Synthetic peptide KAERERGITID (EFtide) corresponding to amino acids 64–74 of EF1α and RPRAATF (AKTide) a specific substrate of Akt were synthesized by solid phase peptide synthesis method using an automatized peptide synthesizer (model 431-A, Applied Biosystems, Foster City, CA). Crude peptides were purified by preparative reverse phase HPLC and purity was evaluated by analytical reverse phase HPLC (about 95%). Molecular masses of the peptides were confirmed by mass spectroscopy with direct infusion on a Micromass ZMD-4000 Mass Spectrometer (Waters- Micromass).
In vitro kinase assay
Phosphorylation reactions were performed by incubating the phosphorylatable protein or peptide substrate in 30 μl of a medium containing 20 mM HEPES (pH 7,5), 10 mM MgCl2, 10 mM MnCl2, 1 mM DTT, 50 μM [γ-33P]ATP (specific activity, 2000 cpm/pmol) and 100 ng of full-length recombinant active Akt1 (specific activity 124 nmol/min/mg) or Akt2 (specific activity 43 nmol/min/mg), expressed in Sf9 cells (from SignalChem, Richmond, BC, Canada) (active Akt1 # A16-10G-05, active Akt2 # A17-10H-05) for the indicated time at 30°C.
The phosphate incorporated into substrates was evaluated either by subjecting samples to SDS/PAGE, staining and autoradiography or using phosphocellulose filters . Values obtained represent the mean of at least three independent experiments.

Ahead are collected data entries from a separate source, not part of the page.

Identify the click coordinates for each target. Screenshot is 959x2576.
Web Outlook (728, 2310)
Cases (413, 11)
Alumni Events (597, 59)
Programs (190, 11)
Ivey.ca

siRNA duplex oligoribonucleotides corresponding to the EF1α gene were designed by Block-iT RNAi Designer (Invitrogen). Best results of EF1α downregulation were obtained by using the following EF1α gene-specific sequences beginning at nt 607 (named "EFsiRNA"): sense 5' Flo-GCGCCUACAUCAAGAAGAUdTdT 3', antisense 5' Flo-AUCUUCUUGAUGUAGGCGCTT 3'.
Transfection of siRNA oligos was carried out with Lipofectamine™ 2000 (Invitrogen). Cells were incubated for 24, 48, 72 and 96 h post-transfection and EF1α expression was detected by western blotting. Fluorescent oligos were used to determine uptake efficiency and set optimal lipofection conditions.
Colony formation and soft agar assay
24 h after transfection, HCC1937 cells were trypsinized, counted, suspended in 15% conditioned medium and seeded for colony formation assays in 60-mm dishes at 3,000 cells per dish. To test the effect of Akt inhibitors, cells were seeded in medium supplemented with pAkt inhibitors (7 μM in DMSO) in the dark; equal volume of DMSO was used in control experiments. After incubation for 14 days, colonies (>30 cells) were stained with crystal violet and counted. Three different experiments were performed in triplicate.
For soft-agar assays, 5,000 cells were pleated in 60-mm-diameter tissue culture plates containing 0.35% top low-melt agarose-0.5% bottom low-melt agarose. After 2 weeks of incubation at 37°C in 5% CO2 and 95% humidified air, colonies that contained 30 or more cells were counted. Experiments were performed in triplicate.
Cell migration was analyzed with the BioCoat Matrigel Invasion Chambers (BD, Becton-Dickinson, San Jose, CA, USA). Control, siRNA-transfected and Akt inhibitor-treated HCC1937 cells were seeded at 40,000 cells in each upper chamber in RPMI 1640 supplemented with 5% FBS. Lower chambers were filled with 750 μl of 5% conditioned medium of confluent HCC1937 cells containing 10% of FBS as a chemoattractant. Chambers were incubated for 22 h at 37°C in a humidified 5% CO2 atmosphere, then cells in the upper chamber were removed. Cells adherent to the lower surface of the membrane were fixed with methanol and stained with crystal violet. Cells migrated to the lower surface of the filter were considered to have invaded through the overlying matrix and were counted.
Adherent cells were trypsinized, centrifuged at 1000 g for 5 min, fixed in ice-cold 70% ethanol and incubated at -20°C for 2 h. Cells were centrifuged, resuspended in PBS and incubated with RNAse A (200 μg/ml) for 30 min at room temperature; then, cells were incubated with propidium iodide (50 μg/ml) for 30 min at room temperature in the dark. Quantification of sub-2N DNA was determined by flow cytometry using Coulter Epics XL (Beckman Coulter, Fullerton, CA).